Add automatic checking for profanity
This adds functionality to automatically check for profanity in text messages written in any of the XMPP MUC rooms monitored by the moderation bot.
The terms being considered profanity can be configured using the database and are language specific. They have to be stored in their lemmatized form. English terms will always be checked, in addition, if a supported language other than English is detected, the terms configured for that language are being checked as well. Supported languages for now are English, French, German, Portuguese, Russian, Spanish and Turkish.
The first two times in a sliding window of three months a user uses profanity they'll receive a warning. Starting from the third time, the user will get muted. At first users will be muted for five minutes, with an exponentially increasing duration up to one week for each continued use of profanity afterwards.
To enable this functionality the --enable-profanity-monitoring command line option has to be provided.
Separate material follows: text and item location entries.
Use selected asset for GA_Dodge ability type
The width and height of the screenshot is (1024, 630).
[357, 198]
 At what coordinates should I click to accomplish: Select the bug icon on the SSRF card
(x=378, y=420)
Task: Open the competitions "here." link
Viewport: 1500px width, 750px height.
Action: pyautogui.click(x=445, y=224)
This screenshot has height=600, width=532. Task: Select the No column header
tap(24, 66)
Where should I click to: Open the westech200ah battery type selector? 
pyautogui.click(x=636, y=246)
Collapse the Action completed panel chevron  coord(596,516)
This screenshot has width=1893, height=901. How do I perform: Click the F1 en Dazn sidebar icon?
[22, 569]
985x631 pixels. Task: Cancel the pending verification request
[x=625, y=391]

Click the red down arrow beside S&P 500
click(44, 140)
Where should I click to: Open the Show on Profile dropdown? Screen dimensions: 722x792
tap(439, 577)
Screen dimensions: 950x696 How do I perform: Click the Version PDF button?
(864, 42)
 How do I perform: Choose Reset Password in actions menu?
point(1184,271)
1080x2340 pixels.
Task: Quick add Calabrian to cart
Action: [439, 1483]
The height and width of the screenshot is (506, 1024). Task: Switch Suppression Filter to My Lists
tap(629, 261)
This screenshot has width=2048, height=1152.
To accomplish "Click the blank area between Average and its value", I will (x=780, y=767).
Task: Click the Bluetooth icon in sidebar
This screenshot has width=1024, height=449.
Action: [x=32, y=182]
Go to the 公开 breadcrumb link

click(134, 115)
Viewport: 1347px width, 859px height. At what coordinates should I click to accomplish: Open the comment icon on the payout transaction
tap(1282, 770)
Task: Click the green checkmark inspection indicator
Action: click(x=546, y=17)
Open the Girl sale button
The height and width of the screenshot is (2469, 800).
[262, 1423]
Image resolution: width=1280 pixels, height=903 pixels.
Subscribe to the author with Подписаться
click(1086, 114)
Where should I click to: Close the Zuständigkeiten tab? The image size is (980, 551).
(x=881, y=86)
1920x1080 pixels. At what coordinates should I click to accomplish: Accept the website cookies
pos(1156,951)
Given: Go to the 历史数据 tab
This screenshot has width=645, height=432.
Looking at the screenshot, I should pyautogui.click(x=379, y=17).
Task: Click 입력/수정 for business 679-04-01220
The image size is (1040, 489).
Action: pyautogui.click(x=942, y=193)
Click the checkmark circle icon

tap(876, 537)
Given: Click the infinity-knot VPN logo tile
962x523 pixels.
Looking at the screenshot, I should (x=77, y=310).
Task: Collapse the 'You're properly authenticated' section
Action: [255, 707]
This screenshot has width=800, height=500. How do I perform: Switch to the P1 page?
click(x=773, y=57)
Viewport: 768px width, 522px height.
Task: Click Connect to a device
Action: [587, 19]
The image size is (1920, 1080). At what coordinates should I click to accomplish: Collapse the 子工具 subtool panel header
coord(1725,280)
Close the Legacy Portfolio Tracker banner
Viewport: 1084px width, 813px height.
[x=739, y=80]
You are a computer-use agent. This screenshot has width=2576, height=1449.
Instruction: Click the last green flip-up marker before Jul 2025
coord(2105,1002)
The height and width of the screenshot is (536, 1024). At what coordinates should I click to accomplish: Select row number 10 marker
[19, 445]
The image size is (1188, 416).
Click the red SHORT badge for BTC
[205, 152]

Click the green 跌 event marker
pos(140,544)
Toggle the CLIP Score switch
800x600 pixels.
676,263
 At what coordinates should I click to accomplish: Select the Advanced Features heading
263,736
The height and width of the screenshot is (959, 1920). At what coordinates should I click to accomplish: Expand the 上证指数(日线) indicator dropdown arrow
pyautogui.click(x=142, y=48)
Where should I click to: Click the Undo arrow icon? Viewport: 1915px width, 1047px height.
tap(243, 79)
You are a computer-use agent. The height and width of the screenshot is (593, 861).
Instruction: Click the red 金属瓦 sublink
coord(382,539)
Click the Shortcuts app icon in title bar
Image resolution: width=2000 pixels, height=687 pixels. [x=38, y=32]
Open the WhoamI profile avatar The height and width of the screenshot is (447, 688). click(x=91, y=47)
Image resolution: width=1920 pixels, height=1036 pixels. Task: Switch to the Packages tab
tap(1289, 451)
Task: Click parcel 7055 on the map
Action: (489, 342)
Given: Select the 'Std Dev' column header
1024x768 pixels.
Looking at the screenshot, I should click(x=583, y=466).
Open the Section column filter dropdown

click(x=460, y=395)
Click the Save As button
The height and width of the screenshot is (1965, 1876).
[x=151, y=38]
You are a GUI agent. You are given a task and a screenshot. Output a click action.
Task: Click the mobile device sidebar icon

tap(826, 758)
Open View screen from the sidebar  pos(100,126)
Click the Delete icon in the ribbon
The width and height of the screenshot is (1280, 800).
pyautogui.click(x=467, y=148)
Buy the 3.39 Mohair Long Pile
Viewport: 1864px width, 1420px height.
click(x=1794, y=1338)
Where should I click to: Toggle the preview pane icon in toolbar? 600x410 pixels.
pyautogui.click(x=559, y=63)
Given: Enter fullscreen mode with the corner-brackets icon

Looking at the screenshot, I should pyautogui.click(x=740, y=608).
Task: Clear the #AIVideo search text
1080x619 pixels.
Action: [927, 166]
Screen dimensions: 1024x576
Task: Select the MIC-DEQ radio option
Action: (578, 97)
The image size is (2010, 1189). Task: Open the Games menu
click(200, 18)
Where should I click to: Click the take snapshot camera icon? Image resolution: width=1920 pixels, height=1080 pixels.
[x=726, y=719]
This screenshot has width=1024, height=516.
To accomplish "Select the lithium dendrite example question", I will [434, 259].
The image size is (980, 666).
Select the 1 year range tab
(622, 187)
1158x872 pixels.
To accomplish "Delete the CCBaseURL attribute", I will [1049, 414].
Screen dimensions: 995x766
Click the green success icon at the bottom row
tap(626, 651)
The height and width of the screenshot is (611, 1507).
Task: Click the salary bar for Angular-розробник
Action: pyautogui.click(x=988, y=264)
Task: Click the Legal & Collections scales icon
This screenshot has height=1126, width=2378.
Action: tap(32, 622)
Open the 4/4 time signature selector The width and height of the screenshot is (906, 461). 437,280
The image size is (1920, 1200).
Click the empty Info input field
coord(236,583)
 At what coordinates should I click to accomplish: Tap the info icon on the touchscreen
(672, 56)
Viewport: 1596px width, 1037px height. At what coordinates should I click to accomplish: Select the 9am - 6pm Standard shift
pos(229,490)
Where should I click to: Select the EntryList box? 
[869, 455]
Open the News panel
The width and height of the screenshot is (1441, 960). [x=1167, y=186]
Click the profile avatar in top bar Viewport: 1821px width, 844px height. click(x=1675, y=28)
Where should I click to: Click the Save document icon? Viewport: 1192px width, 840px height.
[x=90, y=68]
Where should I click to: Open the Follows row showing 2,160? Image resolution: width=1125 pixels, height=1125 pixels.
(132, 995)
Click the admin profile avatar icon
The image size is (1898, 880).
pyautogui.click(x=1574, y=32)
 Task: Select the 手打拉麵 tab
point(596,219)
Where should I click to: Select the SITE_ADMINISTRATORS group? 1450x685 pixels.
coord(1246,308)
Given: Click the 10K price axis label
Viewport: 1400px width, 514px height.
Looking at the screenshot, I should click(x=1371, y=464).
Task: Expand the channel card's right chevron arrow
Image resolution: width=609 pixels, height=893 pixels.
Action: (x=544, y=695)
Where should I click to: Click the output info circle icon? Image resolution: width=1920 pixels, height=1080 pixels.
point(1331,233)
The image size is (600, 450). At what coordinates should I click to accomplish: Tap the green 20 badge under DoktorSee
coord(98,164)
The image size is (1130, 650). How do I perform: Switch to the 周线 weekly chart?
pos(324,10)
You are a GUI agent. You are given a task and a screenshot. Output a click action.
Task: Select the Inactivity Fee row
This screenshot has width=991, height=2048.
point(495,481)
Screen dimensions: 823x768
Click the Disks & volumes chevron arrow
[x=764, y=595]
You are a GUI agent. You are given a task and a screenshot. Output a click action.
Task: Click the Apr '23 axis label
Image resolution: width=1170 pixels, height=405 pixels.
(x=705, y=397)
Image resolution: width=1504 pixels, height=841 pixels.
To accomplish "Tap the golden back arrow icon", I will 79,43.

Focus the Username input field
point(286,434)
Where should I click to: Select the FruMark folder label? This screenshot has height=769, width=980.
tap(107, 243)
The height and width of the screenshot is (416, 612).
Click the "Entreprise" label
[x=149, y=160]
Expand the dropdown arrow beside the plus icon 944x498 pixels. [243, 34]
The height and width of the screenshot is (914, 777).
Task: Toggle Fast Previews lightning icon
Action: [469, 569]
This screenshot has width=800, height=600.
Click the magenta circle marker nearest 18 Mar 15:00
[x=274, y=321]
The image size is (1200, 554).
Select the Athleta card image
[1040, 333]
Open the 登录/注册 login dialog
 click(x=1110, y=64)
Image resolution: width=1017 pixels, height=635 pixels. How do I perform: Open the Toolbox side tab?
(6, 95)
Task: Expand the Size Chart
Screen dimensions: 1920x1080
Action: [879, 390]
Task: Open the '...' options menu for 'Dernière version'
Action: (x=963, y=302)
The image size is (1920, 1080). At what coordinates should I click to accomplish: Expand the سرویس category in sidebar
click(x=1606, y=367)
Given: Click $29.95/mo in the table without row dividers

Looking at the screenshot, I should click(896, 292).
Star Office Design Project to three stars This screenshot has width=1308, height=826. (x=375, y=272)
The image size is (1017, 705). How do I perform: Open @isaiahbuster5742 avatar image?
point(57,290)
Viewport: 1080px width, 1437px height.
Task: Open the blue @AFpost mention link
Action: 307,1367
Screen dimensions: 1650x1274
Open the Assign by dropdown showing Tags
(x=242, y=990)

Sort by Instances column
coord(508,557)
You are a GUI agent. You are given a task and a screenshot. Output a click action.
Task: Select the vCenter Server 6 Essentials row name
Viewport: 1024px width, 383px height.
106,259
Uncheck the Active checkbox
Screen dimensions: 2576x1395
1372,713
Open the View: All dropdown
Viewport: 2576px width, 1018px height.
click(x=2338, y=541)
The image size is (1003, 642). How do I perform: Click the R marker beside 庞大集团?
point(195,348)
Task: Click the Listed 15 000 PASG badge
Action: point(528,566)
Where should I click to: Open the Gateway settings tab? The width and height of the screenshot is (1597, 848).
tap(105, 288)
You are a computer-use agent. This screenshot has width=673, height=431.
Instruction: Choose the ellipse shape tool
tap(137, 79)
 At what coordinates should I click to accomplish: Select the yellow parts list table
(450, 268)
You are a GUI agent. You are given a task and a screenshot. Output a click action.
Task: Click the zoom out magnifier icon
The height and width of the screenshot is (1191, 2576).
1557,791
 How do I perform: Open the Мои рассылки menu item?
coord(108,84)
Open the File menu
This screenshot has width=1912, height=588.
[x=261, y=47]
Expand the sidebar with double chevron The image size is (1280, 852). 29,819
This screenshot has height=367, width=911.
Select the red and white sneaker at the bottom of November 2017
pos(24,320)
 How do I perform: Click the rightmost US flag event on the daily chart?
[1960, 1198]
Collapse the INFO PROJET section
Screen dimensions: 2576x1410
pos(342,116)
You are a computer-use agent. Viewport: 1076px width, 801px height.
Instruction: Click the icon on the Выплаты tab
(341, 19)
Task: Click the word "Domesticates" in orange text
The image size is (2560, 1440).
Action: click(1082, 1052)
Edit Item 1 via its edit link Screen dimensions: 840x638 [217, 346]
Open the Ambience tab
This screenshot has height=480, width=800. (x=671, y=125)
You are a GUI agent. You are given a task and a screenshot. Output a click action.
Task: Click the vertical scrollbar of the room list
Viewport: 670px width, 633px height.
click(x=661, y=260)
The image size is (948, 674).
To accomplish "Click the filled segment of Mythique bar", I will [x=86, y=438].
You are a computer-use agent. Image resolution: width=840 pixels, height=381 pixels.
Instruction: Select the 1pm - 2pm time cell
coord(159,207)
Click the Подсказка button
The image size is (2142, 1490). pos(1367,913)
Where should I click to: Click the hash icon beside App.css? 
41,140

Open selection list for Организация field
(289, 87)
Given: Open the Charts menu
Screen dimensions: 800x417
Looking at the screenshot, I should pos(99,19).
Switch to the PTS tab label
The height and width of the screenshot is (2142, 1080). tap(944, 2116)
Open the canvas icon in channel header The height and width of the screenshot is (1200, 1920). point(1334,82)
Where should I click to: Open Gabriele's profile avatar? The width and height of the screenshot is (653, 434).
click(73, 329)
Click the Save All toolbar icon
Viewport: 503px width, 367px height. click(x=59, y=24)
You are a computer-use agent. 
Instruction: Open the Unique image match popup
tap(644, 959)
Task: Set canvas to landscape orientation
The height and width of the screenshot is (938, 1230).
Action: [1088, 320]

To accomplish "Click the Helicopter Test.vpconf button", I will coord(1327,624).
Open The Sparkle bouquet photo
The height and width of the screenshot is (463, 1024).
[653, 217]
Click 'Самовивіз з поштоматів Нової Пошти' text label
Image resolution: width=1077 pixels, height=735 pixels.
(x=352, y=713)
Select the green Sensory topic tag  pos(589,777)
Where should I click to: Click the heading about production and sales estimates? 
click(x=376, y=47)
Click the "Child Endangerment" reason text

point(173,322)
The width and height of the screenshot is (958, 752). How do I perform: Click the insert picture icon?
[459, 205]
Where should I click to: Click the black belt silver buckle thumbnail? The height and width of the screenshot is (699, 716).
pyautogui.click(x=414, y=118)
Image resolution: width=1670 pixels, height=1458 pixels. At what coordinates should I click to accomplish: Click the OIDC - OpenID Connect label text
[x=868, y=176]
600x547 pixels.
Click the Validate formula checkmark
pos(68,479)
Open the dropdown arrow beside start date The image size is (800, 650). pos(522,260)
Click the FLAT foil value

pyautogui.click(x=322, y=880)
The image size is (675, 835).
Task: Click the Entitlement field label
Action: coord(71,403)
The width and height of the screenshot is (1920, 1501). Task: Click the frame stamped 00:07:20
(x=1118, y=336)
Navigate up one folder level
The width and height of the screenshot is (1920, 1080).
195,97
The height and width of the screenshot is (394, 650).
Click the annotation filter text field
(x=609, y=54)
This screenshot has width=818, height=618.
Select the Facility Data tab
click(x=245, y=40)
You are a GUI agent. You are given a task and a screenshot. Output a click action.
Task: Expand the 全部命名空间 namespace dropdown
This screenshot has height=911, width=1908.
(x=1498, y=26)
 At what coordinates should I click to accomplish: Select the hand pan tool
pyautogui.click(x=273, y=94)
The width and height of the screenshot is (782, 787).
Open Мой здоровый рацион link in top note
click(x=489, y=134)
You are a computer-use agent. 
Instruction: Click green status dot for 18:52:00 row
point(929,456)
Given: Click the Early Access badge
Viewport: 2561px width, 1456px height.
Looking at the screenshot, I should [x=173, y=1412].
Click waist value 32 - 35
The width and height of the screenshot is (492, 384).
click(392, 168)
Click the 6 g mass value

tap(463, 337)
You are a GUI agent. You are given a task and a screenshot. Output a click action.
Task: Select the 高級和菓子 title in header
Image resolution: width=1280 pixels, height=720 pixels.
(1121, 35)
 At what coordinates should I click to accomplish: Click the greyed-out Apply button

This change requires a database migration for existing databases. The following SQL-commands can be used for that:
DROP TABLE profanity_whitelist;
CREATE TABLE profanity_terms (
term VARCHAR(255) NOT NULL,
language VARCHAR(2) NOT NULL,
PRIMARY KEY (term, language)
);
INSERT INTO
profanity_terms (term, language)
SELECT
word AS term,
'["en"]'
FROM
profanity_blacklist;
DROP TABLE profanity_blacklist;
ALTER TABLE profanity_incidents
RENAME TO profanity_incidents_old;
CREATE TABLE profanity_incidents (
id INTEGER NOT NULL,
timestamp DATETIME NOT NULL,
player VARCHAR(255) NOT NULL,
room VARCHAR(255) NOT NULL,
offending_content TEXT NOT NULL,
detected_languages JSON NOT NULL,
matched_terms JSON NOT NULL,
PRIMARY KEY (id)
);
INSERT INTO
profanity_incidents
SELECT
id,
timestamp,
player,
'[email protected]',
offending_content,
'[]',
'[]'
FROM
profanity_incidents_old
WHERE
deleted != '1';
DROP TABLE profanity_incidents_old;
Two false positives I found in testing:
frJ'étais en retard avec ma cavalerie
esEso puede retardar los romanos
If you name your player an insult you can get the moderation bot to kick the ratings bot. This was fun to test 😆
If you name your player an insult you can get the moderation bot to kick the ratings bot. This was fun to test 😆
Perhaps we could simply exclude filtering for the specific JID associated with the other bot ?@Dunedan
Thanks for reporting these issues.
Two false positives I found in testing:
fr J'étais en retard avec ma cavalerie
es Eso puede retardar los romanos
While this looks like the reason for these two false-positives might have been the same one, it's actually been two different reasons.
For the French sentence it was because the bot always checked the English profanity terms as well, in addition to the ones in the detected language. I changed that now, so it doesn't check English ones anymore if it detects at least one other language with 100% certainty. That won't fix all of such false-positives, but should produce much fewer of them.
The Spanish sentence was caused by a bug in the detection of profanity in phrases, which caused partial words to get matched.
If you name your player an insult you can get the moderation bot to kick the ratings bot.
I already had thought about this case when implementing the functionality and the intention was to not punish users for writing other users names, even if these names contain profanity. However, there was a bug in the implementation so it only checked the usernames against the lemmatized words written. That meant the moderation bot would detect EcheLOn writing "fuck" and not finding a player with the same name.
All of these issues should be fixed now, but I'd appreciate further testing.
Glad to help. Me and Norse_Herold had been talking around with profanity monitoring so I had a few test cases in mind.